Attitudes might also change through persuasion. Persuasion is a method of influence using communicated information and argumentation from a given source that begins with changing beliefs and knowledge, the cognitive component of the attitude system. The suggestion is that the key to understanding why people would attend to, understand, remember, and accept a persuasive message is to understand the characteristics of the person presenting the message, the contents of the message, and the characteristics of the receiver of the message. The communicator variable affects the acceptability of persuasive messages. A high level of expertise, good physical looks, and extensive interpersonal and verbal skills make a communicator more effective.

Other source characteristics include credibility, attractiveness, likeability, and similarity. The credibility of a communicator rests partly on his or her expertness and trustworthiness. Expertness concerns how much the communicator knows about the subject of the communication. Trustworthiness usually depends mainly on whether the communicator has a record of honesty, and on whether he or she appears to be arguing against his or her own interests. Sometimes, however, a low credibility source has as much persuasive effect as a high credibility one. This has been termed the sleeper effect, and is thought to be due to the person remembering the message but forgetting the source.

The amount of attitude change is also directly related to the degree of attractiveness of the change agent. The power of attractiveness may rest on the desire of the message receiver to be like the communicator. There is also evidence that attractiveness is useful when the message is likely to be unpopular, though its power can be undone if the communicator is perceived to be deliberately exploiting his or her attractiveness. Finally, with regard to similarity, because we tend to like people who are similar to us, we are more persuaded by similar than dissimilar sources. However, it is not quite this simple. When the issue concerns a matter of taste or judgment, similar sources are better accepted than dissimilar ones. However, when the issue concerns a matter of fact, dissimilar sources do better.

Is the use of threat effective in changing attitudes? Moderate amounts of fear increase the effectiveness with which people process information, but high amounts of fear tend to immobilize them. The amount of fear depends not only on how scary the message is, but also on how optimistic a person is about his or her ability to deal with the threat described in it.

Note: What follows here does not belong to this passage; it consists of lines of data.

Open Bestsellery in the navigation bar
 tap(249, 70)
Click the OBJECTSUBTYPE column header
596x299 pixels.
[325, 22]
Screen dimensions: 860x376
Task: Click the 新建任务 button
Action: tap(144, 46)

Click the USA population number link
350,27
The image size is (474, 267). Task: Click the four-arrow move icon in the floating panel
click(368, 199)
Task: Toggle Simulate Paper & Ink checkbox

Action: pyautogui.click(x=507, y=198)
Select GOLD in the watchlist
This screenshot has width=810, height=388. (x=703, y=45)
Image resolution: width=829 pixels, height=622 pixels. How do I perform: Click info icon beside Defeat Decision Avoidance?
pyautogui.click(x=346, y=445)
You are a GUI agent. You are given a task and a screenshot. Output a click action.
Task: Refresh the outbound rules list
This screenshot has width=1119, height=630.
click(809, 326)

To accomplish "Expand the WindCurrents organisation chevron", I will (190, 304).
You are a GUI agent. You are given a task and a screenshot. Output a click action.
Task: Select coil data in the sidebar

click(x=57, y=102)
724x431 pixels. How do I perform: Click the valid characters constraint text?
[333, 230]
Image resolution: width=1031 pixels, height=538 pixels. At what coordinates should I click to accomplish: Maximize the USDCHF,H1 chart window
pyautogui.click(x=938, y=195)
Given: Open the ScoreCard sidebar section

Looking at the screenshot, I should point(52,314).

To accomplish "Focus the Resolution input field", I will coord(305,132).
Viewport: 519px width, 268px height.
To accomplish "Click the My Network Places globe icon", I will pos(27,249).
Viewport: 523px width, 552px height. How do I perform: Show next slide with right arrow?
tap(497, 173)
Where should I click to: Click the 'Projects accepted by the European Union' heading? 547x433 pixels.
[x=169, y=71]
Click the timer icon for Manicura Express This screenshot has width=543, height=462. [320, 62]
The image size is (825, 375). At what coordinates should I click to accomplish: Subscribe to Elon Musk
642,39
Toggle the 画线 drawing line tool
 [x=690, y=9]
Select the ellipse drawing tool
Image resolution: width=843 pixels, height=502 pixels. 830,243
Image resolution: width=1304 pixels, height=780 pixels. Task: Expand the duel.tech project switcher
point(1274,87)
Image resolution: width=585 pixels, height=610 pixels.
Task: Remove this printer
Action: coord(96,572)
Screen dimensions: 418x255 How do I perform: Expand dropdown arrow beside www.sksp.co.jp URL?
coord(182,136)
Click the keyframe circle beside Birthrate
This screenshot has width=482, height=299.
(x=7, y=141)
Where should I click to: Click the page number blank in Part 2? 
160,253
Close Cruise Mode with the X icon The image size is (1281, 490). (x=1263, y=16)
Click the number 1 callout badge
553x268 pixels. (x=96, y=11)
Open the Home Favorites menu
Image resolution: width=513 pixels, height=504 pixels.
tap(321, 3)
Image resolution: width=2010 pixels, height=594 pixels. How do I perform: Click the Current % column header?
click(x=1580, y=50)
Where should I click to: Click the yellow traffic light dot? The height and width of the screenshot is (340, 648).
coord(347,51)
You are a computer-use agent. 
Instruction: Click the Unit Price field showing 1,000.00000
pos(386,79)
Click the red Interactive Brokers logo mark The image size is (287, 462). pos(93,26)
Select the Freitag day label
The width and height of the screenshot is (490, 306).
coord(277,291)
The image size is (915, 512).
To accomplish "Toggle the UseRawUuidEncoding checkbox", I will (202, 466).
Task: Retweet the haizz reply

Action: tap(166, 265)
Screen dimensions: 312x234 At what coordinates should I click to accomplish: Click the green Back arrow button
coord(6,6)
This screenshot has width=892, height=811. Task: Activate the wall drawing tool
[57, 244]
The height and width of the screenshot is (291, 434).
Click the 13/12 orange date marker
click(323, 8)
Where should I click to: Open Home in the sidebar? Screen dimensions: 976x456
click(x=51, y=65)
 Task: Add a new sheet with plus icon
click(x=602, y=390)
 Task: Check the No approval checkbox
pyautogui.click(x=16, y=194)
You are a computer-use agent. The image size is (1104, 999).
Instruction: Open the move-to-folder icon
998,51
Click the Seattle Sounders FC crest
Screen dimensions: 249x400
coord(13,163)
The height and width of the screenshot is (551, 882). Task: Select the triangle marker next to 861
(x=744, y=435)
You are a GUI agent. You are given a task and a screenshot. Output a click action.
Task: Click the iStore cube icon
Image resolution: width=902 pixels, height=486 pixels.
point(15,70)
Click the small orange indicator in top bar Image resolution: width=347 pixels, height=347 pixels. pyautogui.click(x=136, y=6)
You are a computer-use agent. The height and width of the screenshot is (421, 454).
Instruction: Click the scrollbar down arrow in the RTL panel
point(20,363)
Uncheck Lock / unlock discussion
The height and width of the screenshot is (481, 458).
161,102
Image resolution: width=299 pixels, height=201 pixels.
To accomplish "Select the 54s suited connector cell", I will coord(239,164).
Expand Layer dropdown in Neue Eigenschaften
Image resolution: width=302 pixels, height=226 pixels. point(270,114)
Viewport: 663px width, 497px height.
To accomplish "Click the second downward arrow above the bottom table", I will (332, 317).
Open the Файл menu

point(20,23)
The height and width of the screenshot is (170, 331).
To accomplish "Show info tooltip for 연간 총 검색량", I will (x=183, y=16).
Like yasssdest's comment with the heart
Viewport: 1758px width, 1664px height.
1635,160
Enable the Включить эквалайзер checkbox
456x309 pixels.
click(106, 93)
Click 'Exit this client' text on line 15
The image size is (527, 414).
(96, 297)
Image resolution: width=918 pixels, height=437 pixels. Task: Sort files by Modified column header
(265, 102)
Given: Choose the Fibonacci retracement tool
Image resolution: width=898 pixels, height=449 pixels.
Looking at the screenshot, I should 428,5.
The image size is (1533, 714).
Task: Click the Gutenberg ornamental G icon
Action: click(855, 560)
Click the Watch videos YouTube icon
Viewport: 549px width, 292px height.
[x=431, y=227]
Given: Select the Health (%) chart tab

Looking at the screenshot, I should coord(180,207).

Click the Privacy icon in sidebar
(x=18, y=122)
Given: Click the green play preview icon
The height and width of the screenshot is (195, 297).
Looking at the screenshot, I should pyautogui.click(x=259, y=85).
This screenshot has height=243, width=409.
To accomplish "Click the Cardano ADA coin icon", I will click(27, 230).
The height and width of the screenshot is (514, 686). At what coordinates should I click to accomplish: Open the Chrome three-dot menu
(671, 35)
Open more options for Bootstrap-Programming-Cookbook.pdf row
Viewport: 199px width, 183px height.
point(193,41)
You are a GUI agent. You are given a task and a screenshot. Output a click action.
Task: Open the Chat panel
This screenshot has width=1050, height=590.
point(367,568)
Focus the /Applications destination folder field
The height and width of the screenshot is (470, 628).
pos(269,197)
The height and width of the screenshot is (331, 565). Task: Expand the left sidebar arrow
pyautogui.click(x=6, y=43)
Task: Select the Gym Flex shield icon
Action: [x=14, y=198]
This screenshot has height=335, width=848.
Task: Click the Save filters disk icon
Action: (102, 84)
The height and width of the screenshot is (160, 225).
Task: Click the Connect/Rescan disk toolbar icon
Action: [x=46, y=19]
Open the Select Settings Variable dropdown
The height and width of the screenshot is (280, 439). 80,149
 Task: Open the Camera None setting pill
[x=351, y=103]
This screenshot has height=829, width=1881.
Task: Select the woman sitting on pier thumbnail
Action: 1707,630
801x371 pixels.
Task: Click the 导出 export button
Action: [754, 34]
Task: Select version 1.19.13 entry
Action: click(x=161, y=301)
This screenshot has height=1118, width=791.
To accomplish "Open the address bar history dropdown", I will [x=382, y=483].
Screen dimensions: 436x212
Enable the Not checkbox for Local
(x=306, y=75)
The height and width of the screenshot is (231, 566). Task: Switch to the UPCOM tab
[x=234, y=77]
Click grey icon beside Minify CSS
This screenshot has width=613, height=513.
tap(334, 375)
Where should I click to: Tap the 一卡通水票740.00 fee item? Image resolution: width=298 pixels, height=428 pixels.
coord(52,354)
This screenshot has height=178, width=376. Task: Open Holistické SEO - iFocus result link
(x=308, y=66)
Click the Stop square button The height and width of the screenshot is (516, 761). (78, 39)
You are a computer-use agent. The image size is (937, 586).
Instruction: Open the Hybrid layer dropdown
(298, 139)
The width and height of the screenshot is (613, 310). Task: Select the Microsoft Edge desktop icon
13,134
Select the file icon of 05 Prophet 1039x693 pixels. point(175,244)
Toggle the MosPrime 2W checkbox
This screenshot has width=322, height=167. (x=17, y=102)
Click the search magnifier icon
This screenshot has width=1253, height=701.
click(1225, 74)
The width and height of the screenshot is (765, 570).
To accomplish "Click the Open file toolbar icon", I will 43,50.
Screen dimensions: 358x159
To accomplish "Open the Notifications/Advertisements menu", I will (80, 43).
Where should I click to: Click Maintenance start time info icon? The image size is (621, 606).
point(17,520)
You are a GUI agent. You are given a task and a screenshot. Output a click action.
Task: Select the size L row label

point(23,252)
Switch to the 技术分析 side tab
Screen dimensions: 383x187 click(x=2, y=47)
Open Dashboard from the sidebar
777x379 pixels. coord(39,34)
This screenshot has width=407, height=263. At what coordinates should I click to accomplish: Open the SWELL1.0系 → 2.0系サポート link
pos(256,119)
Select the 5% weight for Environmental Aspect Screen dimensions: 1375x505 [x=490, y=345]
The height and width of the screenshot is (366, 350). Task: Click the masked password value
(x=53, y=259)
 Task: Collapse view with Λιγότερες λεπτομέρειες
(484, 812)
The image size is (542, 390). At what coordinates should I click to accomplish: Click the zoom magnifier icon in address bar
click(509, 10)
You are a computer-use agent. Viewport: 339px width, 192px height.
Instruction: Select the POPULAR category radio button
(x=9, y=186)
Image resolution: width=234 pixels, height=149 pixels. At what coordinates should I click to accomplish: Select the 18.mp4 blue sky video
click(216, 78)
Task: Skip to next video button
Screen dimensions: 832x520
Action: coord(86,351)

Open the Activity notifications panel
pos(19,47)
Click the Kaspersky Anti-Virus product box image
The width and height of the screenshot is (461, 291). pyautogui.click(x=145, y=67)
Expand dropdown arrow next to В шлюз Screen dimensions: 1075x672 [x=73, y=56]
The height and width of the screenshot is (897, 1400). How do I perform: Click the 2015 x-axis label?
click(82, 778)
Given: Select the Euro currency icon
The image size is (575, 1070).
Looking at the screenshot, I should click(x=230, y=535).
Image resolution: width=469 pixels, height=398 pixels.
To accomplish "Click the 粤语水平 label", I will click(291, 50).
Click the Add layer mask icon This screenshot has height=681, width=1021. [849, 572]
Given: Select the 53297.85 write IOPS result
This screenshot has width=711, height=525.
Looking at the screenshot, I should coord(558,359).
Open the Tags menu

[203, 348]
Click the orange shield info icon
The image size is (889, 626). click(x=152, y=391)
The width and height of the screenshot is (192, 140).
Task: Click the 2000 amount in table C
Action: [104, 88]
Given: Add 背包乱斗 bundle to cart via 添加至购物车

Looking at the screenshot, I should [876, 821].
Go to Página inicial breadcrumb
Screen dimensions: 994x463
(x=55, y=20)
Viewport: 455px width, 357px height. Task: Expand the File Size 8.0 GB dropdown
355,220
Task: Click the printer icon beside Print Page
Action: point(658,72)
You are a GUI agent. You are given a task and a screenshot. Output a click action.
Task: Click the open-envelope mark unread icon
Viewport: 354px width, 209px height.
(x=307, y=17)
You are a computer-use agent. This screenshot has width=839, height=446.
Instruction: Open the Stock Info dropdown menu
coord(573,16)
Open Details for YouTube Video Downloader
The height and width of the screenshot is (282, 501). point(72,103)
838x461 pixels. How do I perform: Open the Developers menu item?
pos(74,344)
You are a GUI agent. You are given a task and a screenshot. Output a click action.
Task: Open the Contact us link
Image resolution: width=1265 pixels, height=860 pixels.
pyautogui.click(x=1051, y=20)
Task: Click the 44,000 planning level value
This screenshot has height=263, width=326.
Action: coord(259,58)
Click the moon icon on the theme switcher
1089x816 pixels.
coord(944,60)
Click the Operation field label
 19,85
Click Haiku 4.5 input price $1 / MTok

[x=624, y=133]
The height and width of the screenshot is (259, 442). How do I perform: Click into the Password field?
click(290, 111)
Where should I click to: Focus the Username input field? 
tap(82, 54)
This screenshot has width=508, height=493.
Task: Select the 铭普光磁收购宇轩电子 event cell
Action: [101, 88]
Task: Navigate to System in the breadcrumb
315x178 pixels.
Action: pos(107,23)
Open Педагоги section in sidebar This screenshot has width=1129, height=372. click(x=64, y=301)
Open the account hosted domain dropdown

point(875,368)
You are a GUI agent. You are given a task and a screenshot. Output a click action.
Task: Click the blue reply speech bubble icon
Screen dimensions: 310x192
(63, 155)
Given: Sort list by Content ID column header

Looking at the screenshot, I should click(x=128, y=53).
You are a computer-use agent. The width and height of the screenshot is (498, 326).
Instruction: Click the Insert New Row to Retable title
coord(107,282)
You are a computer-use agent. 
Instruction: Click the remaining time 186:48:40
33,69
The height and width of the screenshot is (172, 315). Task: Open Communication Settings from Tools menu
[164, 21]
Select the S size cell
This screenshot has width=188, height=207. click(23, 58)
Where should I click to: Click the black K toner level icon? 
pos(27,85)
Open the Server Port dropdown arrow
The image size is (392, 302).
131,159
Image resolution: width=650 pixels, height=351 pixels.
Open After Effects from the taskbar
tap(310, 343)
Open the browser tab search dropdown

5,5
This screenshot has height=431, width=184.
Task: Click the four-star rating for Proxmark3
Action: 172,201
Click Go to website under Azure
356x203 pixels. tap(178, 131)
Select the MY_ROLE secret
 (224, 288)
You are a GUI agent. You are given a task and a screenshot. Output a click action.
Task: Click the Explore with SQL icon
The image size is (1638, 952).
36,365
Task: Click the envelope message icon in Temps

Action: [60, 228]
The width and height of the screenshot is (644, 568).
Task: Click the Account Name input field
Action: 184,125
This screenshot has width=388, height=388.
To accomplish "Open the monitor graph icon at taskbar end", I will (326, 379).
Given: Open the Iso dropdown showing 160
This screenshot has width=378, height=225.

Finally, R. Petty and J. Cacioppo made a distinction between the central route to persuasion (which involves careful thought and weighing of arguments) and the peripheral route, which relies more on emotional responses but relatively little thought. Peripheral processing of information occurs when the recipient of the persuasive message is unwilling or unable to pay it very much attention. When this is the case, peripheral cues matter more than the strength of arguments, which include communicator attractiveness and expertise, sheer length of the message, and reactions of other recipients of the message.

On the other hand, persuasive messages processed through the central route need to contain strong arguments that stand up to scrutiny. People who enjoy thinking, are able to concentrate, feel involvement in the issues in question, and feel personally responsible for evaluating the message are most likely to process persuasive messages by the central route. It could be argued that attitude change through the central route is longer lasting and more closely associated with behavior than that through the peripheral route.

Bibliography:

  1. Ajzen and T. J. Madden, “Prediction of Goal-Directed Behavior: Attitudes, Intentions, and Perceived Behavioral Control,” Journal of Experimental Social Psychology (1986);
  2. H. Eagly and S. Chaiken, The Psychology of Attitudes (Harcourt Brace Jovanovich, 1993);
  3. T. Gilbert, S. T. Fiske and G. Lindsey, eds., The Handbook of Social Psychology (McGraw-Hill, 1998);
  4. A. Hogg and J. Cooper, eds., The SAGE Handbook of Social Psychology (Sage, 2003);
  5. . G. Zimbardo and M. R. Leippe, The Psychology of Attitude Change and Social Influence (McGrawHill, 1991).